**Supplied text:**
»»
# Parsing SR Research EyeLink Data

## What you will learn in this tutorial:

* how to parse raw eye tracking files created with SR Research EyeLink
* how to extract experiment information using patterns
* how to create a custom dataset definition to load a complete dataset of multiple files

## Preparations

We import `pymovements` as the alias `pm` for convenience.

In [None]:
import pymovements as pm

Let's start by downloading a toy dataset `ToyDatasetEyeLink` that contains `*.asc` files:

In [None]:
dataset = pm.Dataset("ToyDatasetEyeLink", path='data/ToyDatasetEyeLink')
dataset.download()

This dataset includes `*.asc` files that store raw eye-tracking data along with synchronization messages. Below, we’ll inspect the files included in the dataset:

In [None]:
asc_files = list(dataset.path.glob('**/*.asc'))
asc_files

Let’s display the first 20 lines of one of the files to get a sense of its structure:

In [None]:
!head -n 20 data/ToyDatasetEyeLink/raw/pymovements-toy-dataset-eyelink-main/raw/subject_1_session_1.asc

We can see that this file is a converted version of an `*.edf` file created by EyeLink.
««
**Dataset extract:**
»»
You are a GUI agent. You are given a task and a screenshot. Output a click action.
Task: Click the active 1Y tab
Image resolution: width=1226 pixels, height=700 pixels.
««
**Required work:**
a: From the EyeLink tutorial, print the passage starting at "dataset.download()" and ending at "created by EyeLink.".
b: Answer these questions about the EyeLink tutorial:
(i) Under what alias is pymovements imported?
(ii) What is the name of the toy dataset that gets downloaded?
(iii) The `*.asc` file turns out to be a converted version of what kind of file?
The listing above is separate material and has nothing to do with the EyeLink tutorial.

**Final answers:**
a:
dataset.download()

This dataset includes `*.asc` files that store raw eye-tracking data along with synchronization messages. Below, we’ll inspect the files included in the dataset:

In [None]:
asc_files = list(dataset.path.glob('**/*.asc'))
asc_files

Let’s display the first 20 lines of one of the files to get a sense of its structure:

In [None]:
!head -n 20 data/ToyDatasetEyeLink/raw/pymovements-toy-dataset-eyelink-main/raw/subject_1_session_1.asc

We can see that this file is a converted version of an `*.edf` file created by EyeLink.

b:
(i) `pm`
(ii) `ToyDatasetEyeLink`
(iii) An `*.edf` file created by EyeLink